Quoted passage »
The Applied Research Lab (ARL), located near the University Park campus, has been a research partner with the Department of Defense since 1945 and conducts research primarily in support of the United States Navy. It is the largest component of Penn State’s research efforts statewide, with over 1,000 researchers and other staff members.
The Materials Research Institute was created to coordinate the highly diverse and growing materials activities across Penn State’s University Park campus. With more than 200 faculty in 15 departments, 4 colleges, and 2 Department of Defense research laboratories, MRI was designed to break down the academic walls that traditionally divide disciplines and enable faculty to collaborate across departmental and even college boundaries. MRI has become a model for this interdisciplinary approach to research, both within and outside the university. Dr. Richard E. Tressler was an international leader in the development of high-temperature materials. He pioneered high-temperature fiber testing and use, advanced instrumentation and test methodologies for thermostructural materials, and design and performance verification of ceramics and composites in high-temperature aerospace, industrial, and energy applications. He was founding director of the Center for Advanced Materials (CAM), which supported many faculty and students from the College of Earth and Mineral Science, the Eberly College of Science, the College of Engineering, the Materials Research Laboratory and the Applied Research Laboratories at Penn State on high-temperature materials. His vision for Interdisciplinary research played a key role in creating the Materials Research Institute, and the establishment of Penn State as an acknowledged leader among major universities in materials education and research.

Actions to take »
A – In the passage on Penn State research, since what year has the Applied Research Lab been a research partner with the Department of Defense?
B – Quote the passage on Penn State research word for word, starting at "The Applied Research Lab (ARL), located" and ending at "other staff members.".
C – Extend the passage on Penn State research, picking up right after its final sentence.

Data records »
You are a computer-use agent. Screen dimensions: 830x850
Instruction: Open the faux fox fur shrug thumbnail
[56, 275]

==

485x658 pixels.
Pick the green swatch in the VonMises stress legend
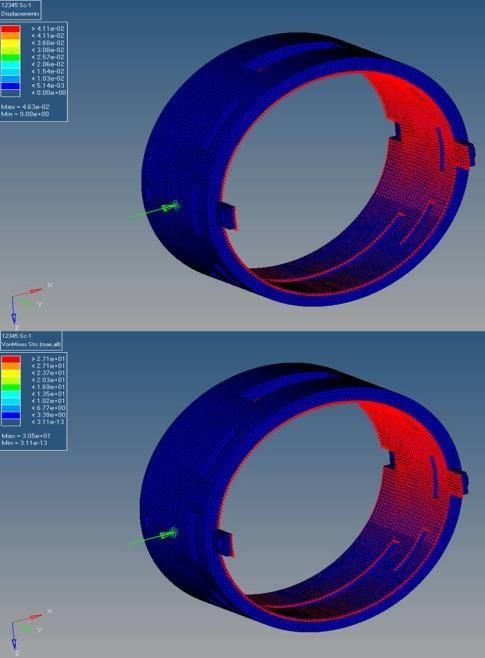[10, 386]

* * *

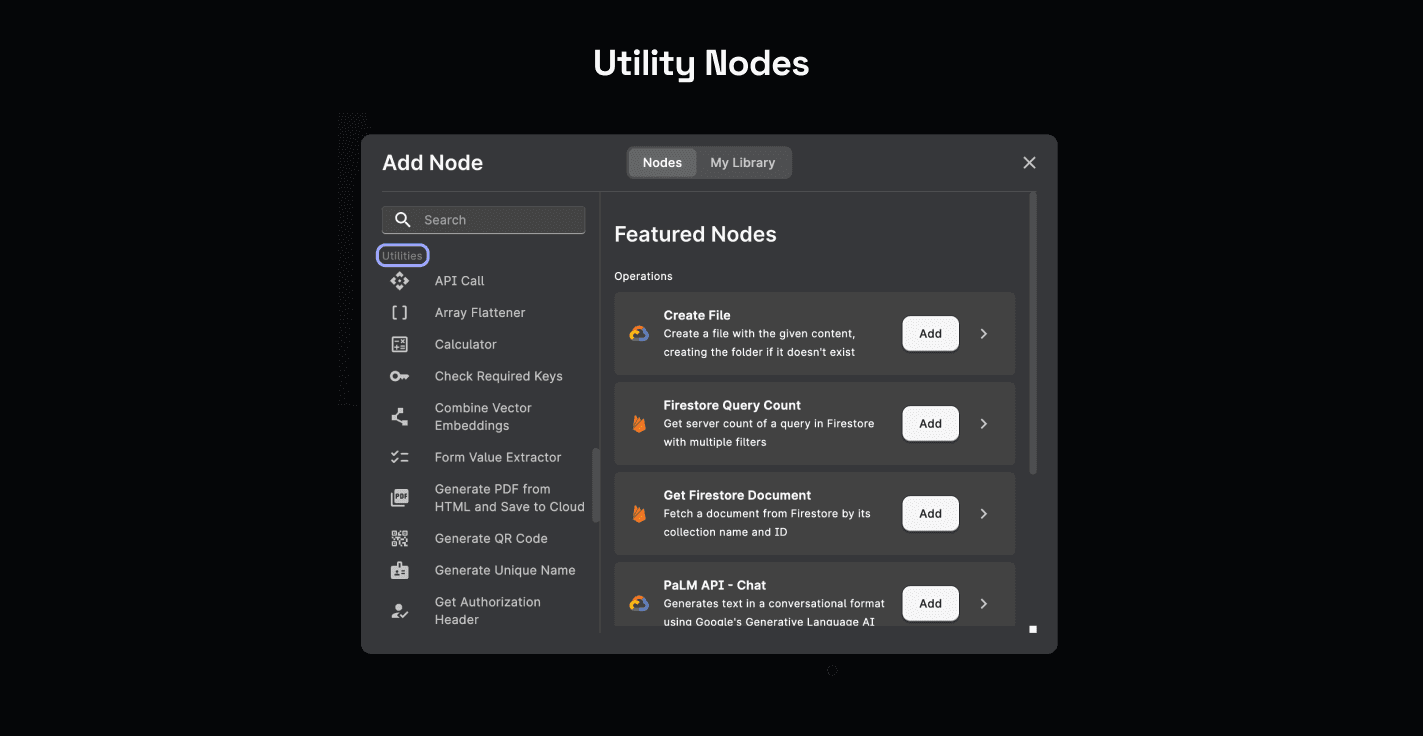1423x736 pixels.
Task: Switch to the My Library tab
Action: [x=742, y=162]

Numbered answers »
A – Since 1945.

B –
The Applied Research Lab (ARL), located near the University Park campus, has been a research partner with the Department of Defense since 1945 and conducts research primarily in support of the United States Navy. It is the largest component of Penn State’s research efforts statewide, with over 1,000 researchers and other staff members.

C –
The university was one of the founding members of the Worldwide Universities Network (WUN), a partnership that includes 17 research-led universities in the United States, Asia, and Europe. The network provides funding, facilitates collaboration between universities, and coordinates exchanges of faculty members and graduate students among institutions. Former Penn State president Graham Spanier is a former vice-chair of the WUN.
The Pennsylvania State University Libraries were ranked 14th among research libraries in North America in the 2003–2004 survey released by The Chronicle of Higher Education. The university’s library system began with a 1,500-book library in Old Main. In 2009, its holdings had grown to 5.2 million volumes, in addition to 500,000 maps, five million microforms, and 180,000 films and videos.
The university’s College of Information Sciences and Technology is the home of CiteSeerX, an open-access repository and search engine for scholarly publications. The university is also the host to the Radiation Science & Engineering Center, which houses the oldest operating university research reactor. Additionally, University Park houses the Graduate Program in Acoustics, the only freestanding acoustics program in the United States. The university also houses the Center for Medieval Studies, a program that was founded to research and study the European Middle Ages, and the Center for the Study of Higher Education (CSHE), one of the first centers established to research postsecondary education.